(Records for processing)

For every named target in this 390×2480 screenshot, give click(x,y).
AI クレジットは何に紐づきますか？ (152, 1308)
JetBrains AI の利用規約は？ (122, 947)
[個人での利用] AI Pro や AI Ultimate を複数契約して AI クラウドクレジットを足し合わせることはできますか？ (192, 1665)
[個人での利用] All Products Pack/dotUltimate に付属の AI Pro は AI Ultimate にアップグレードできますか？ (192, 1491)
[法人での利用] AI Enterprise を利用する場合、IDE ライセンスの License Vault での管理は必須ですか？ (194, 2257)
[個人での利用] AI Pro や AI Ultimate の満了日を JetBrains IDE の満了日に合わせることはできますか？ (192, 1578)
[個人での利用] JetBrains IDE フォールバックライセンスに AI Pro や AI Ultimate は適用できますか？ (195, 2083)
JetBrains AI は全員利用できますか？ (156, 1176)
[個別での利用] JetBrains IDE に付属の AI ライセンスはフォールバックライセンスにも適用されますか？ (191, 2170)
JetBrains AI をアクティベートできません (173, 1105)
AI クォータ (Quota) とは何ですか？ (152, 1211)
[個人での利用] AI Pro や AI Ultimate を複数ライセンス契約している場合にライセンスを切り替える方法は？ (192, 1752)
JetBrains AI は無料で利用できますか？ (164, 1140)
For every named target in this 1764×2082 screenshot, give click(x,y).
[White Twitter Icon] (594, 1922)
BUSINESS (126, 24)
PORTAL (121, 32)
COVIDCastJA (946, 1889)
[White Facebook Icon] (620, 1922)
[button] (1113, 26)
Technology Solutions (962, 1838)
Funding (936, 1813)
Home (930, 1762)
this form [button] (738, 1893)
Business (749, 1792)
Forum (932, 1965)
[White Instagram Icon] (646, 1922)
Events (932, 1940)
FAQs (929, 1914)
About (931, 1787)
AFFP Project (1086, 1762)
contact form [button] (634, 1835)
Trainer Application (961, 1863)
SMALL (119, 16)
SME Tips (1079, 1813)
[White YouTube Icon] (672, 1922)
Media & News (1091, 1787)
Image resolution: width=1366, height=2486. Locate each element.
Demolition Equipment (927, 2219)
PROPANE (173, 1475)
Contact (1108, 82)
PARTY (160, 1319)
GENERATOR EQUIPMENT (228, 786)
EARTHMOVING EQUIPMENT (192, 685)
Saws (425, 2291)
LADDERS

(End Records for processing)

# Work instruction
Please return exactly the lines from the opening line of the data above through the line with "[個人での利用] AI Pro や AI Ultimate を複数契約して", both included and nothing else.

# Task output
For every named target in this 390×2480 screenshot, give click(x,y).
AI クレジットは何に紐づきますか？ (152, 1308)
JetBrains AI の利用規約は？ (122, 947)
[個人での利用] AI Pro や AI Ultimate を複数契約して AI クラウドクレジットを足し合わせることはできますか？ (192, 1665)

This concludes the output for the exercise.